EXERCISES TO COMPLETE »
1. Reproduce the stretch of the work-experience text below from "Increased pipeline speed" through "Idea, and Xais.".
2. According to the work-experience text below, in what year was KappaZeta established?

Increased pipeline speed by 30% and improved data accuracy by 25% using smart backfilling techniques for reprocessing old data when logic changed. Reduced manual QA time by 40 hours/month and delivered reliable, production-ready datasets using Docker to clients like Google, Prointec, Idea, and Xais.
Tools: GCP (BigQuery, Looker), Snowflake, DBT, Python, PostgreSQL, Airflow, Terraform, Docker, Kubernetes, Linux, Git.
KappaZeta, an Estonian startup established in 2015, leverages satellite technology with AI to help farmers boost agricultural efficiency and sustainability.
Developed and deployed cloud masking and crop boundary models using PyTorch, CNNs, and Transformers on Sentinel-2 imagery as part of an ESA-backed project, covering over 1.3M sq. km to support insurance companies with remote crop monitoring and claims assessment.

DATASET EXCERPT »
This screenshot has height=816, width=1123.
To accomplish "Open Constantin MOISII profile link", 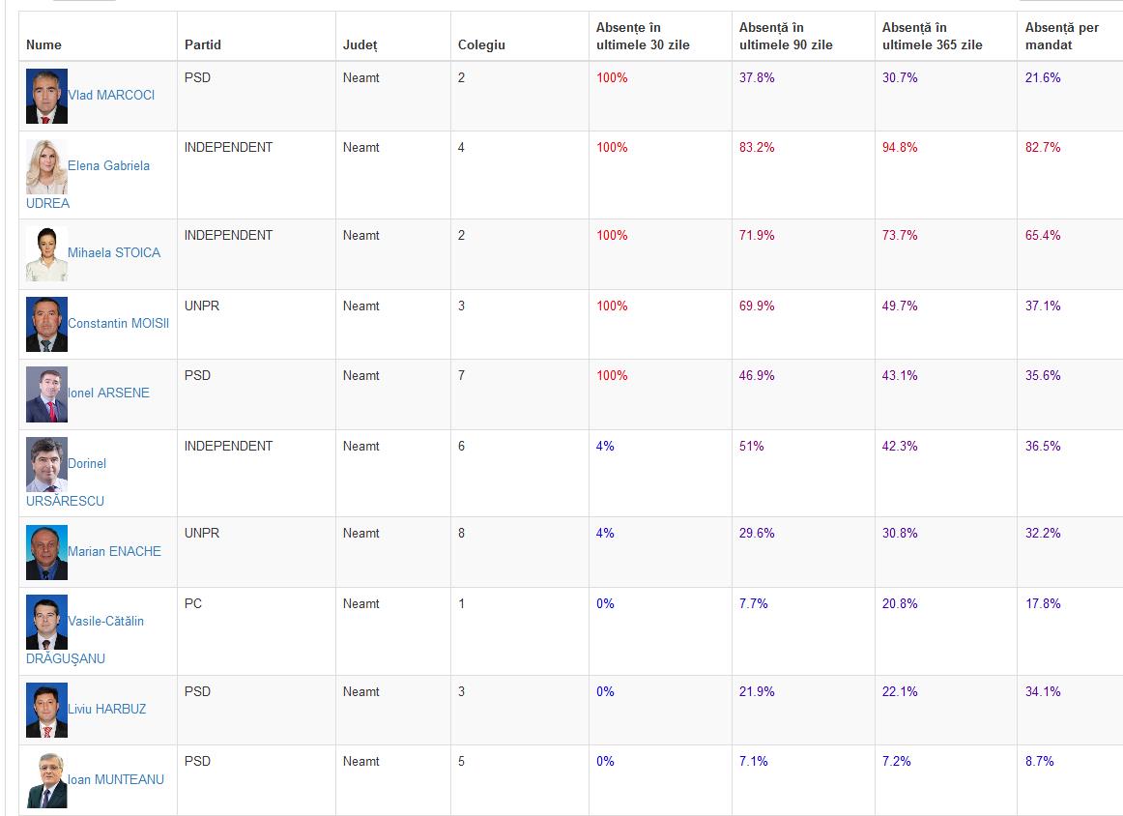I will (x=118, y=324).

ANSWERS BY TASK »
1.
Increased pipeline speed by 30% and improved data accuracy by 25% using smart backfilling techniques for reprocessing old data when logic changed. Reduced manual QA time by 40 hours/month and delivered reliable, production-ready datasets using Docker to clients like Google, Prointec, Idea, and Xais.

2. 2015